Great idea! But somehow you'd have to find a really sensitive, highy directional mic that could pick up the ticking of the watch and not the whirring of computer fans and environmental background noise. I guess you'd have to place the mic and watch in some sort of separate, acoustically shielded, anechoic chamber.

Also, maybe small delays introduced by the sound card and recording software processing the audio could render the results unreliable.

I'm not sure a computer is really the right tool for the job


----------



## adrian (May 23, 2004)

rhaythorne said:


>


 Everyone can do that.


----------



## ron (Dec 12, 2003)

Careful Si...........









Read Roy's comment about magnetism in the post below. You may have seen this post below - but in case not, thought I'd remind people of it.

Watch timing software / magnetism


----------



## Mrcrowley (Apr 23, 2003)

I know - crazy idea like............

But why not just get a pen & paper & note every few hours how your watch is doing?


----------



## 036 (Feb 27, 2003)

Thanks all!

I know, Paul! There is no sense in any aspect of watch collecting so just let me waste my time...

You would need a contact microphone for starters.

Si


----------



## rhaythorne (Jan 12, 2004)

adrian said:



> (rhaythorne @ Jan 11 2005, 04:39 AM)
> 
> 
> 
> ...










Then I shall bow before you and call you "Lord"


----------



## Mrcrowley (Apr 23, 2003)

rhaythorne said:


> adrian said:
> 
> 
> 
> ...


 I just check mine by atomic clock, if it's on time fine. Maybe i'm not stringent enough


----------



## rhaythorne (Jan 12, 2004)

I forgot to add a WaveCeptor type watch to my list of wants for 2005! That'd do for me.


----------



## 036 (Feb 27, 2003)

Have Wave Ceptor.
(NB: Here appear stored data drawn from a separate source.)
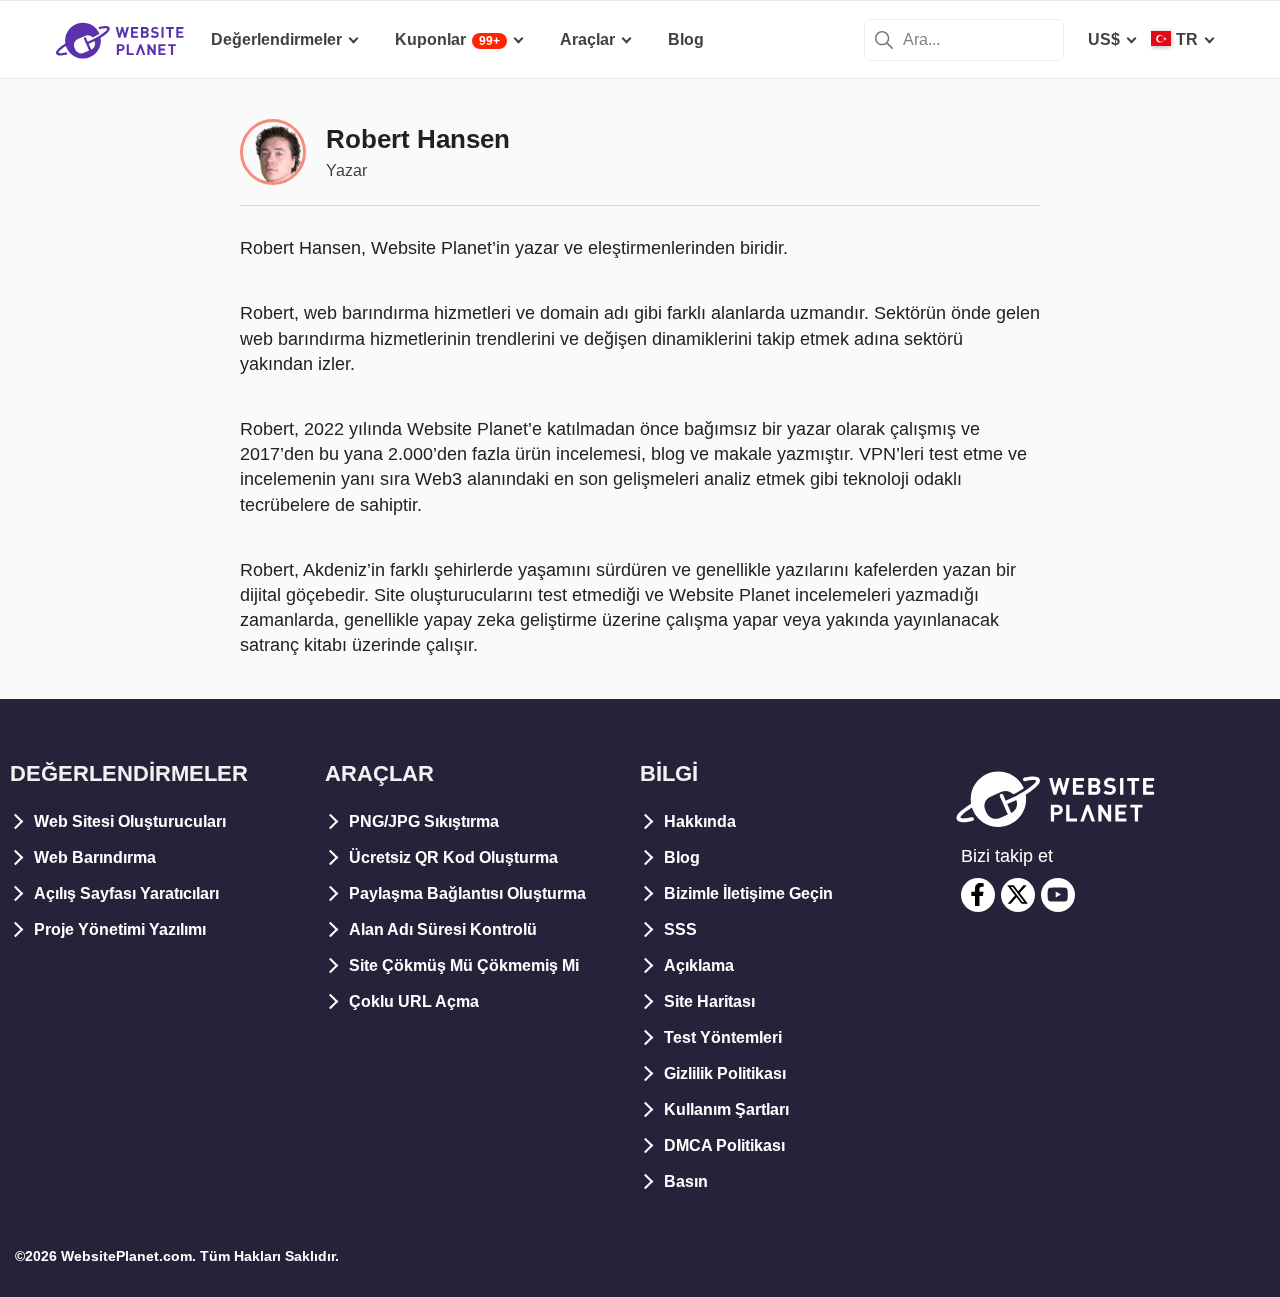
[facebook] (978, 895)
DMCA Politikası (724, 1145)
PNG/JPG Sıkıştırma (424, 821)
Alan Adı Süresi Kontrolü (443, 929)
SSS (680, 929)
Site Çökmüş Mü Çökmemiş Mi (464, 965)
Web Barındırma (95, 857)
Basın (686, 1181)
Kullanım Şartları (726, 1109)
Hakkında (700, 821)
Have radio-controlled clock.

Want computer based watch timing machine.

I know watchmakers wouldn't spend Â£thousands on watch timing machines if there was a cheaper option - but I'd only want this to use occasionally and generally fart about with.

Si


----------



## Silver Hawk (Dec 2, 2003)

I wonder if Roy ever sold this?









Cheers

Paul


----------



## rhaythorne (Jan 12, 2004)

You could take a look at Shareware Music Machine and see what they have available in the Metronome and Recording sections. Problem is, I doubt there are any metronome programs that run to 18000-36000 BPM (i.e. a couple of hundred times faster than most techno/dance music tracks







) but you may find one.

I'd turn your pop-up/advert killer program on first before visiting the site. It's a good site but they do like their adverts!

For the "chamber" in which to hold the watch and microphone, I was thinking along the lines of a biscuit tin or maybe plastic lunchbox heavily lined with foam leaving just a small space in the centre for the head of the mic and the watch. You'd need to punch a hole in the side of the box to pass the mic cable through and use a long cable so that the box can be placed in another room or perhaps inside a drawer, for example, so it's well away from the noisy PC.


----------



## Polo_Step (Aug 24, 2005)

Wow.

I was just thinking about this last night.

I got a pile of watch repair books from the library yesterday just to science on watch guts for a while.

When they got to the part about these expensive timing machines, I just stopped and said to myself, "there's _nothing_ in the round world keeping that thing from being junked and replaced with a quality condenser microphone and a two-bit computer program except for someone with the time to write the software."

Glad to see someone's ahead of me on this one.

As for the magnetic problem, that's negligible with quality condenser microphone (as opposed to a dynamic), and even if it was a problem, it could be taken care of with a tubular acoustic standoff. I doubt that latency would be significant and it could be compensated for in any case in well-writen software.

If anyone knows the name of the program (or programs) let me know.

Thanks!


----------